Need help with statistics homework

Question

The financial department at a large hospital would like to estimate the average outstanding balance owed by patients who have not paid their bills in full. In order for the interval to be useful in making budgeting decisions the department's management staff requires the the true (but unknown) average balance be within \$340 at a confidence level of 99%. Ten files of patients carrying outstanding balances were randomly selected from a list of all of all pediatrics patients and the outstanding balance (rounded to the nearest integer) was recorded. The data are reported below in Table 1. This can be considered a pilot study.

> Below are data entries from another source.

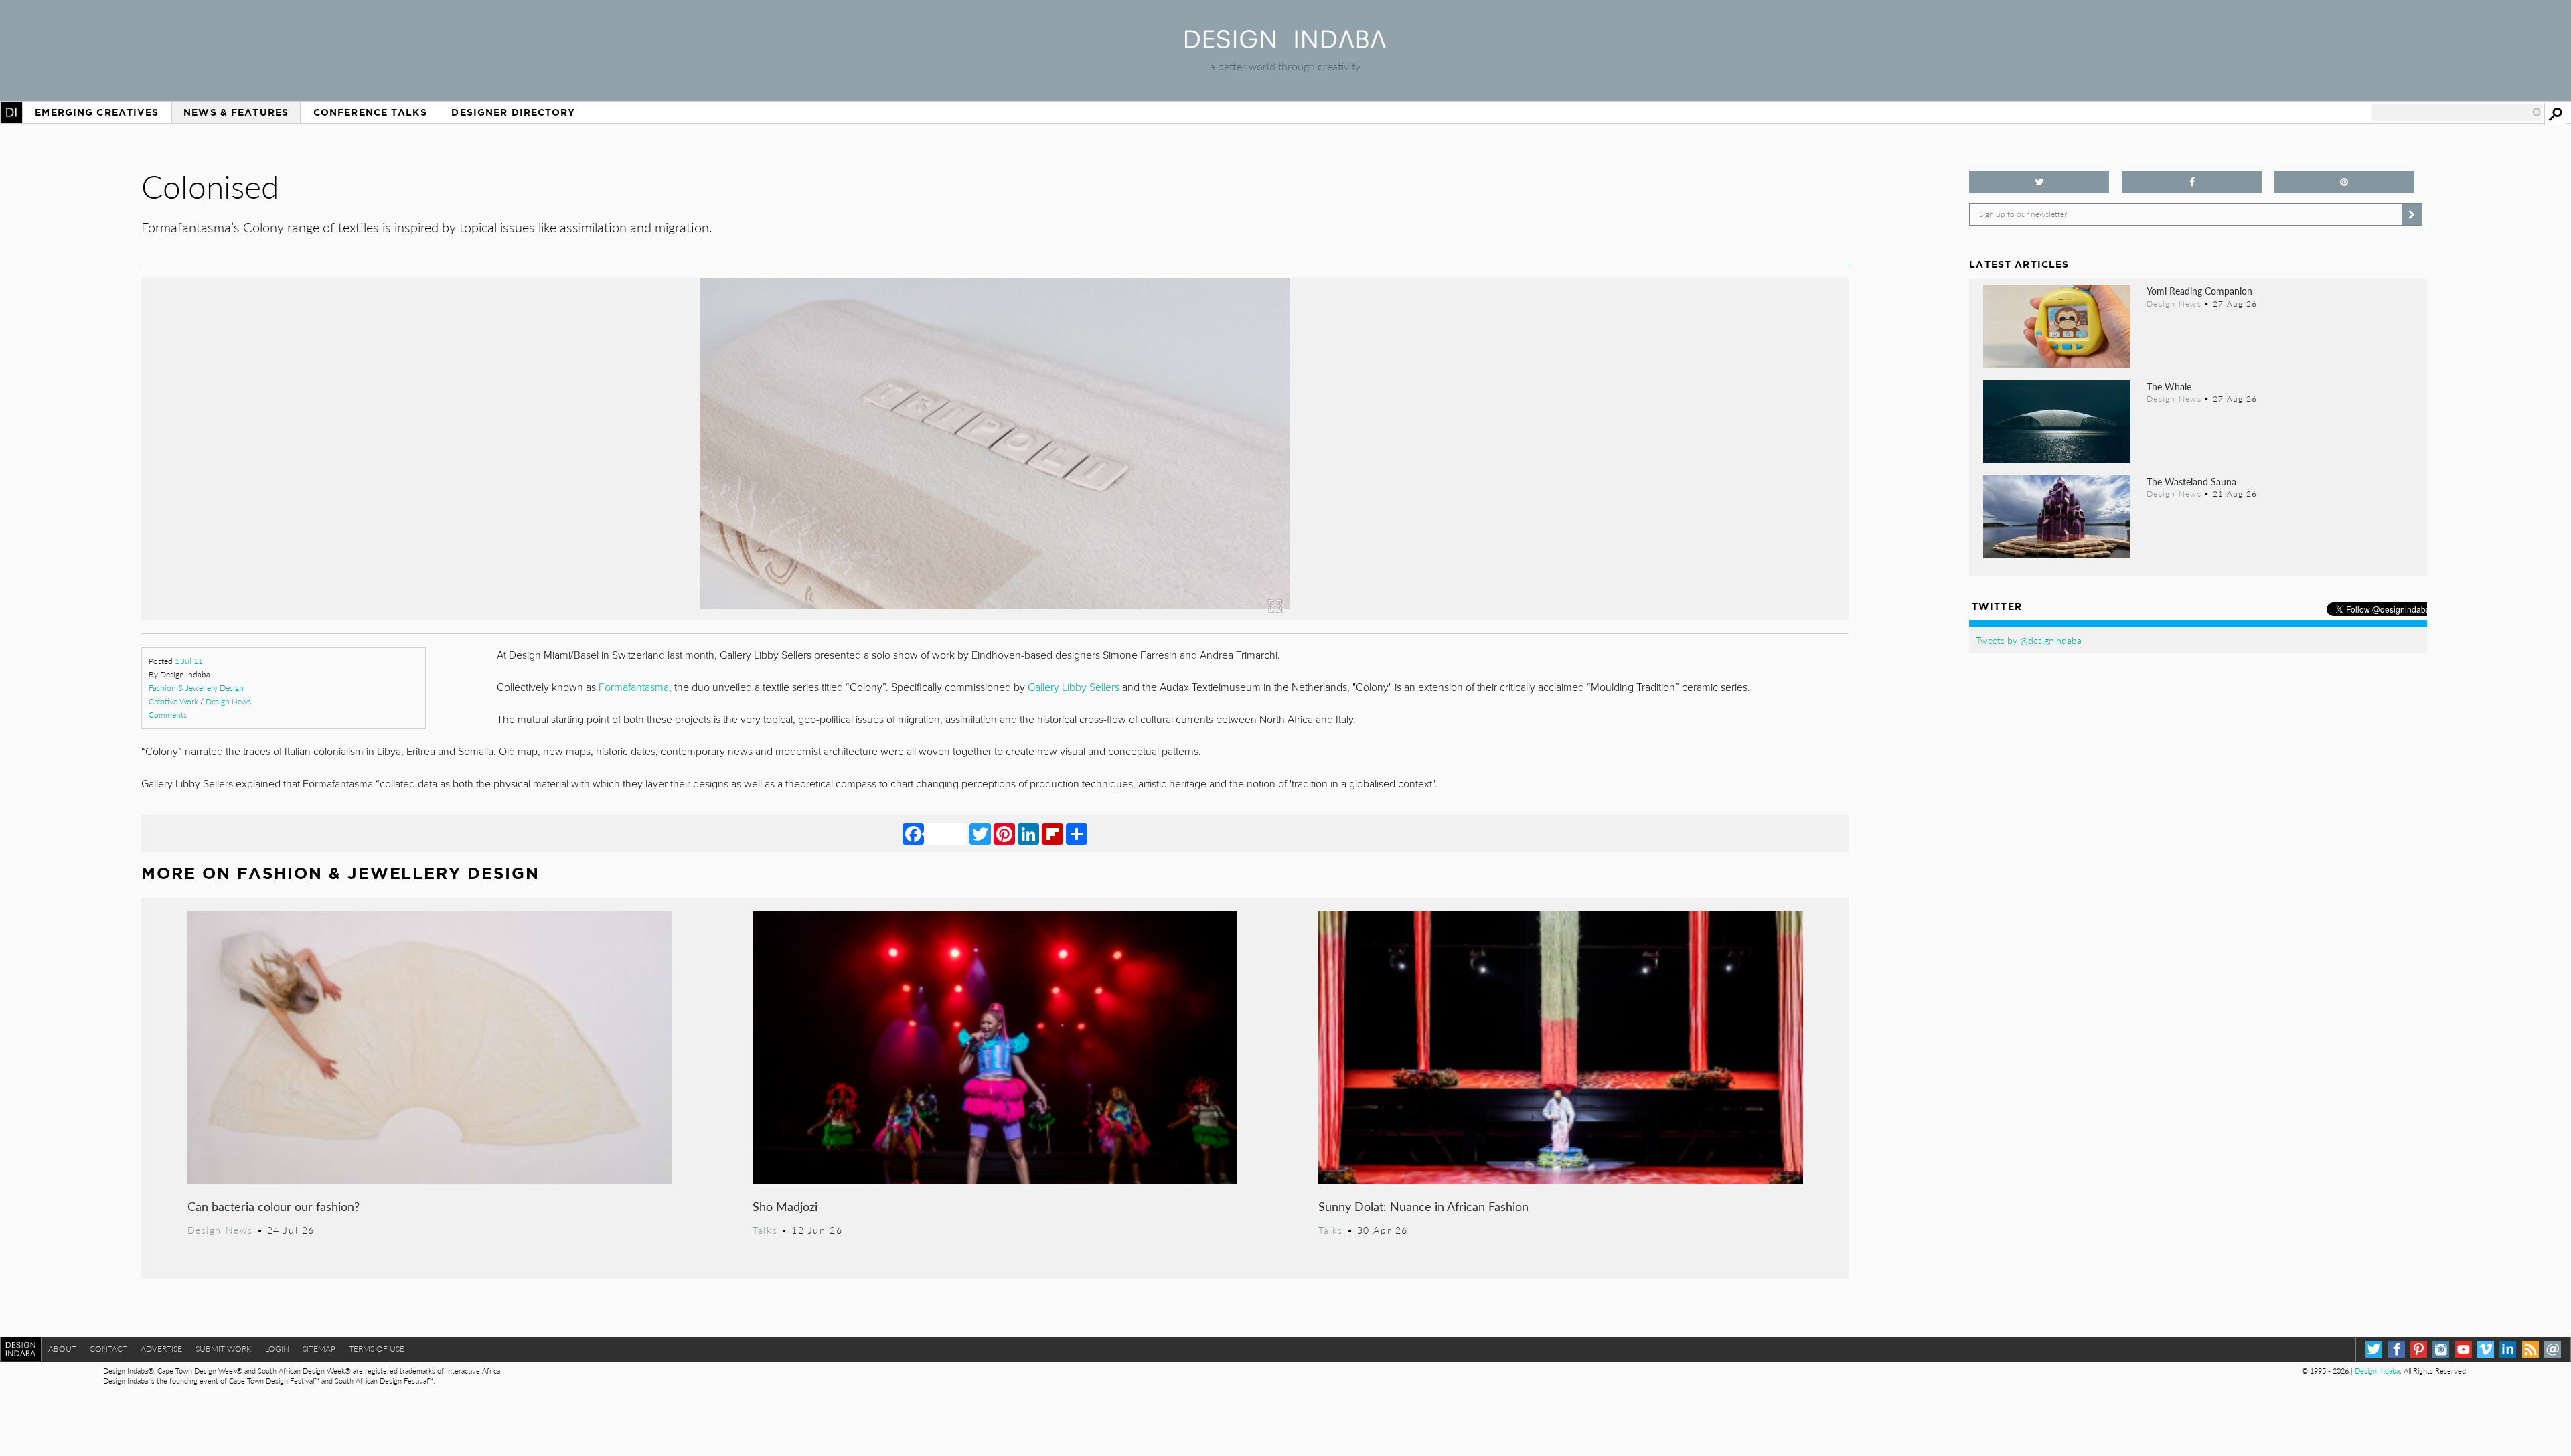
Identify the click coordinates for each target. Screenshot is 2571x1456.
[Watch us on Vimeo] (2485, 1349)
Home (11, 112)
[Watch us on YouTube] (2463, 1349)
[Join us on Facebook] (2192, 182)
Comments (168, 714)
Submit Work (224, 1348)
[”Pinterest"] (2344, 182)
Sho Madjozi (785, 1206)
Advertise (161, 1348)
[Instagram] (2440, 1349)
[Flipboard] (1052, 833)
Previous (397, 513)
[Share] (1076, 833)
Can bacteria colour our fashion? (273, 1206)
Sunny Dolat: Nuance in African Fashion (1423, 1206)
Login (277, 1348)
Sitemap (319, 1348)
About (62, 1348)
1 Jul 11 (189, 661)
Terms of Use (376, 1348)
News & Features (236, 112)
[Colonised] (995, 615)
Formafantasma (634, 687)
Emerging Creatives (97, 112)
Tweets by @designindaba (2029, 640)
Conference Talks (370, 112)
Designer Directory (513, 112)
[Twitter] (980, 833)
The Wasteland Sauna (2191, 481)
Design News (228, 701)
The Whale (2169, 386)
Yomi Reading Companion (2199, 290)
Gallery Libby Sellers (1072, 687)
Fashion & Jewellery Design (196, 688)
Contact (108, 1348)
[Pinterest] (1004, 833)
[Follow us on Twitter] (2039, 182)
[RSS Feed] (2530, 1349)
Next (1592, 513)
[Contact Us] (2552, 1349)
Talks (765, 1229)
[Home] (1285, 44)
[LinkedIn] (1028, 833)
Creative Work (173, 701)
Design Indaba (2377, 1371)
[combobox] (2457, 112)
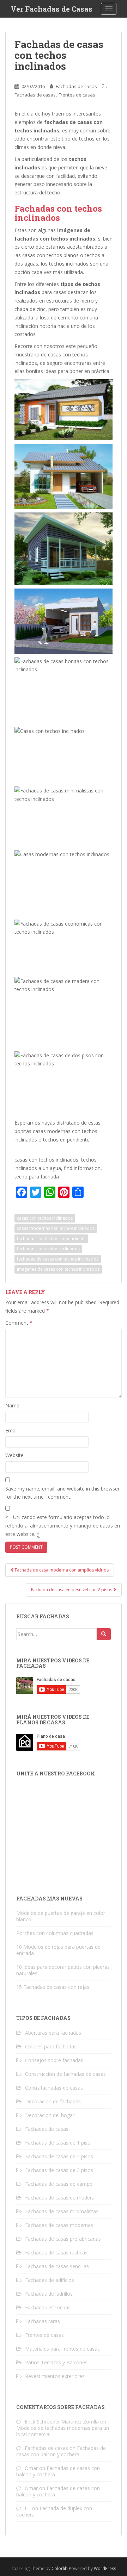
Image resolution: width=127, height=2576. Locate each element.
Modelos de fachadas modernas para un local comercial (62, 2431)
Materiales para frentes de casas (62, 2348)
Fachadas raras (42, 2321)
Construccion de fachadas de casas (65, 2074)
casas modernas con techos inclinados (56, 1228)
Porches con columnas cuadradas (54, 1933)
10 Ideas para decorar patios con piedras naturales (63, 1970)
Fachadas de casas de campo (59, 2183)
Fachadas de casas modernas (59, 2225)
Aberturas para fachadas (53, 2032)
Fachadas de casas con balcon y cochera (61, 2451)
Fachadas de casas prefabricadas (63, 2238)
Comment (18, 1322)
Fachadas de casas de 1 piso (58, 2142)
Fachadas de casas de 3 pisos (59, 2170)
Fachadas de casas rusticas (56, 2252)
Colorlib (60, 2568)
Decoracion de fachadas (53, 2101)
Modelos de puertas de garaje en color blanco (60, 1916)
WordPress (105, 2568)
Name (12, 1405)
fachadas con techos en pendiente (51, 1239)
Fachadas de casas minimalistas (61, 2211)
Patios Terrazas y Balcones (56, 2362)
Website (14, 1455)
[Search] (104, 1634)
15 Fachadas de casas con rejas (52, 1987)
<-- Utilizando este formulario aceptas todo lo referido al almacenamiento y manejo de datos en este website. (62, 1525)
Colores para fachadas (51, 2046)
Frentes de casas (77, 95)
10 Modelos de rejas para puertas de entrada (58, 1949)
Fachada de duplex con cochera (54, 2511)
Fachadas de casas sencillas (57, 2266)
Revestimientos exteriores (55, 2376)
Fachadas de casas (76, 86)
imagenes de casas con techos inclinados (58, 1269)
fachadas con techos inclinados (48, 1249)
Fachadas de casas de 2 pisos (59, 2156)
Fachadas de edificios (49, 2280)
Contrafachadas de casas (54, 2087)
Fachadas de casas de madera (60, 2197)
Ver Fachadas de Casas (51, 8)
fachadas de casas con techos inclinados (57, 1259)
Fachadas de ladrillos (49, 2293)
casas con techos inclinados (45, 1218)
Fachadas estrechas (48, 2307)
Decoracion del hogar (49, 2115)
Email (11, 1430)
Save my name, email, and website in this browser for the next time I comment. (62, 1492)
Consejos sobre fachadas (54, 2060)
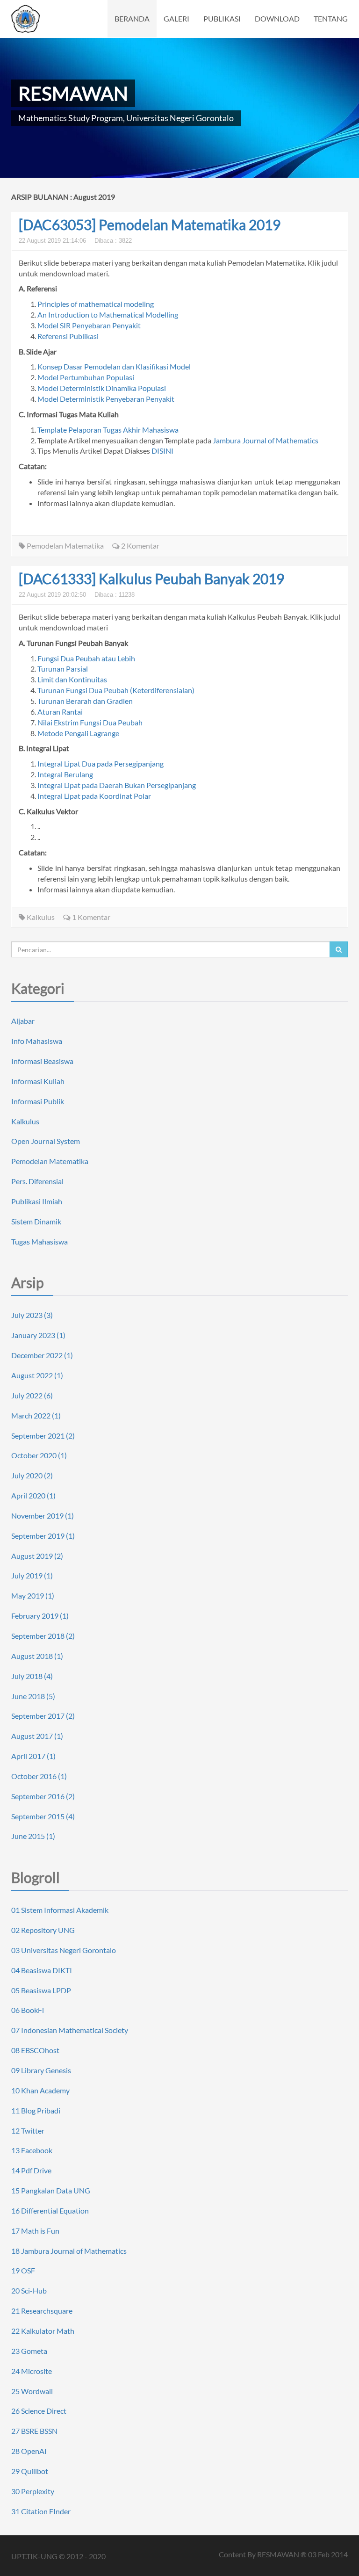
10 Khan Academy (40, 2090)
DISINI (162, 450)
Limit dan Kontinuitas (72, 679)
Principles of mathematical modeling (95, 303)
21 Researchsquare (41, 2310)
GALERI (176, 18)
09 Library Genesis (41, 2070)
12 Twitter (27, 2130)
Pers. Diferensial (37, 1181)
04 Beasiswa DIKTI (41, 1970)
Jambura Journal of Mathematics (265, 440)
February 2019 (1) (40, 1615)
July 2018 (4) (32, 1676)
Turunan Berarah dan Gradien (85, 700)
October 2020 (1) (39, 1455)
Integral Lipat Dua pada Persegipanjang (100, 763)
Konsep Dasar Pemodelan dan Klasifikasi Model (114, 366)
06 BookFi (27, 2009)
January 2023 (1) (38, 1335)
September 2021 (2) (43, 1435)
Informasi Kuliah (38, 1081)
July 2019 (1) (32, 1575)
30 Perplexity (32, 2491)
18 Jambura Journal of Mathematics (69, 2250)
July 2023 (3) (32, 1314)
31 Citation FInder (41, 2511)
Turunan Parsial (62, 668)
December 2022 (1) (42, 1355)
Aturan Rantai (60, 711)
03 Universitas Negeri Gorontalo (63, 1950)
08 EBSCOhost (35, 2050)
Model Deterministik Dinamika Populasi (101, 388)
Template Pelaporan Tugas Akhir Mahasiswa (108, 429)
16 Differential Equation (50, 2210)
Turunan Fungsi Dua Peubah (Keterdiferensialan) (115, 690)
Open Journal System (45, 1140)
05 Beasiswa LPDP (41, 1990)
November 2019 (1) (42, 1515)
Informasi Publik (37, 1101)
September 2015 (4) (43, 1816)
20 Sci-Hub (29, 2290)
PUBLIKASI (222, 18)
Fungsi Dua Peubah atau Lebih (86, 658)
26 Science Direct (38, 2410)
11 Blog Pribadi (35, 2110)
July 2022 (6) (32, 1395)
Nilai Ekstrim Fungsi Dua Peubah (90, 722)
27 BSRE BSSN (34, 2430)
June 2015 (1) (33, 1835)
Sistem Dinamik (36, 1221)
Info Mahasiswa (36, 1040)
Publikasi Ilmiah (36, 1201)
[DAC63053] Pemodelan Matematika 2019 (149, 224)
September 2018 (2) (43, 1635)
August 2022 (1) (37, 1375)
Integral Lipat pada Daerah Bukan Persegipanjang (116, 785)
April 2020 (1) (33, 1495)
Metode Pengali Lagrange (78, 733)
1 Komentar (90, 916)
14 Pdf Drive (31, 2170)
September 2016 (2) (43, 1796)
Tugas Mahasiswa (39, 1241)
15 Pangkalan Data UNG (50, 2190)
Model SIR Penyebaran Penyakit (89, 325)
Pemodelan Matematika (64, 545)
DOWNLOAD (277, 18)
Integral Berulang (65, 774)
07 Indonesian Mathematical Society (69, 2030)
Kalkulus (40, 916)
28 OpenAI (29, 2450)
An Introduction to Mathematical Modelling (107, 314)
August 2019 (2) (37, 1555)
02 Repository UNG (43, 1929)
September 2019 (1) (43, 1535)
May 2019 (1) (32, 1595)
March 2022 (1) (36, 1415)
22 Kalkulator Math (42, 2330)
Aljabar (23, 1020)
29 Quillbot (29, 2471)
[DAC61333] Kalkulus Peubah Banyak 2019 (151, 578)
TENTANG (331, 18)
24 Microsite (31, 2370)
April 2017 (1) (33, 1755)
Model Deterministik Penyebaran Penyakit (105, 398)
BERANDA (132, 18)
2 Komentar (139, 545)
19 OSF (23, 2270)
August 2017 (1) (37, 1735)
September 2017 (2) (43, 1715)
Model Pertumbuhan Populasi (85, 377)
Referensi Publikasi (68, 336)
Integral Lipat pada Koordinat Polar (94, 795)
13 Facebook (31, 2150)
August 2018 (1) (37, 1655)
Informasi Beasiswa (42, 1060)
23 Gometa (29, 2350)
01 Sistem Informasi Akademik (59, 1909)
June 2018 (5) (33, 1696)
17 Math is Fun (35, 2230)
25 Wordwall (32, 2391)
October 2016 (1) (39, 1776)
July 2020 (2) (32, 1475)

Table 1: Outstanding balances (\$) for 10 randomly selected patients $$1128 \qquad1362\qquad 2202\qquad 3738\qquad 4310\qquad 5342\qquad 6126\qquad 6436\qquad 6900\qquad 7350. $$

A) The total number of patient records that must be sampled in order for the finance dept. management to meet their constraints of confidence level and bound is:

Note: please round any necessary table values to two decimal precision before making subsequent calculations

Answer 1

The question is to find a sample size n such that the halfwidth of a 99% confidence interval for the mean is 340 or less. The halfwidth of a 99% confidence interval is kσ/√n where k is the appropriate percentile point of a standard normal distribution,

k=2.575 for p=0.99. The random sample of 10 should have no direct baring on this. But if you do not know σ but the sample can give you an unbiased estimate s$^2$ of σ$^2$

We can use 2.575 s/√n =340 to solve for n. This is not quite right. If s were based on a sample of size n we could replace 2.575 by the constant for a t distribution with n-1 degrees of freedom. But s is based on a sample of size 10. So if we used the constant for t with 9 degrees of freedom we would have k = 3.25. The resulting n is (3.25/340) s$^2$ = 5350510.04 (3.25)/340 = 51144.58. So n=51145 is adequate. Since n>>10. This is conservative.